Estoy convencido de que en cada hogar en el que estamos es posible rastrear la fuente del dolor, el punto exacto desde el que emana todo el sufrimiento de quienes ahí viven y conviven. En algunos casos determinarlo es sencillísimo: la urna con las cenizas del padre, el cajón donde se guarda un instrumento musical, el rompecabezas a medio armar oculto debajo de un sofá-cama. Un reloj que dejó de funcionar. O un reloj que, de hecho, funciona a la perfección. Me engolosino realizando este mismo ejercicio con los libros de autores que leo. Si se trata de autores vivos, la dinámica es mucho más recreativa.
En El niño que fuimos (2018), de Alma Delia Murillo, el corazón podrido del relato es una escena fascinante que se desarrolla, a la mitad del libro, en un orfanato. Un niño comienza a llorar, de la nada y casi sin razón. Este llanto, destrabado e intenso, contagia a su vecino de padres ausentes. Y este contagia a otro niño y a otro y así hasta que son cientos de chamacos los que están berreando, empapando la página que tenemos en las manos. En palabras de la autora las lágrimas se propagaron como una feroz epidemia.
En efecto, perder la infancia es una feroz epidemia. Y esta es una clave de la prosa de Alma Delia Murillo, la exactitud emocional. Todo es pertinente en su forma de describir los actos y emociones que rodean a sus personajes, no hay maquillaje de más en el trabajo de la autora. Las cosas existen tal como están siendo descritas; esto no estorba, sino que nos toma de la mano, es imposible no sentir empatía por este coro de niños lloriqueando al unísono.
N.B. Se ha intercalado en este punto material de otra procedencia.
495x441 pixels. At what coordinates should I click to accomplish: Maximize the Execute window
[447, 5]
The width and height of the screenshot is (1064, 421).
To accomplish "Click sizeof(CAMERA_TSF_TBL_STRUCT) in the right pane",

Los adultos permanecen pasmados, con miedo de que a ellos también les tiemblen las barbillas y de una esquina del ojo les brote el infantil lamento que llevan años almacenando. Al final una de las administradoras del albergue pone en el sonido local una canción de cuna de Rita del Prado. Los niños, uno a uno, se calman atendiendo la letra, moquean, se tranquilizan, vuelven a ser los reyes sin poder de un imperio que carece de límites claros. Nuestros chiquillos duermen agotados, cuando despiertan han pasado veinte años y sus vidas son a grandes rasgos horribles y monótonas. Alma Delia Murillo se arranca contando las tramas de tres de esos niños:
Román pasó de maricón a marica, de marica a mariposita y después lo ascendieron a putito, puto y pinche puto. Sin casa, sin familia, sin dinero: fue violado y ultrajado en las calles de una ciudad salvaje. Es ahora un renombrado diseñador de zapatos harto de hacerse el tipo duro.
Óscar cocina y busca el amor sin buscarlo del todo. Para él, preparase su propia comida no es sólo una actividad relajante, es su forma de asimilar que él es su propia madre.
María, cuando se enoja desprecia su nombre, quiere desaparecer, ser otra. Eterna insatisfecha, sus malas decisiones la han llevado a un destino cruel y netamente mexicano: educar a los hijos de un imbécil.
Habrá un asesinato. Habrá juegos y lecturas. Habrá una venganza en contra de un priista. Y amistad y amor. Columpiándose en ambos tiempos con una maestría natural, Alma Delia Murillo nos mete de a poco en la intimidad de sus personajes. En sus vidas simples y comunes arrastran los dolores de la infancia como un pesado grillete. El mal del siglo. Si la infancia es la única patria, entonces es una patria devastada. Todos somos sobrevivientes del niño que fuimos.
En una película que amo, Paisaje en la niebla (1998), de Theo Angelopoulos, un personaje observa cómo sale brotando del mar la mano de dios sin el dedo que señala al hombre. Ante este delirio exclama, aterrado: ¿Quién escuchará mi llanto en medio de este coro de ángeles?
Ligero, fluido y no por eso menos potente, El niño que fuimos de Alma Delia Murillo –ahora mismo en ese núcleo del dolor que son las mesas de novedades– se lanza sin miedos a responder esta amarga pregunta.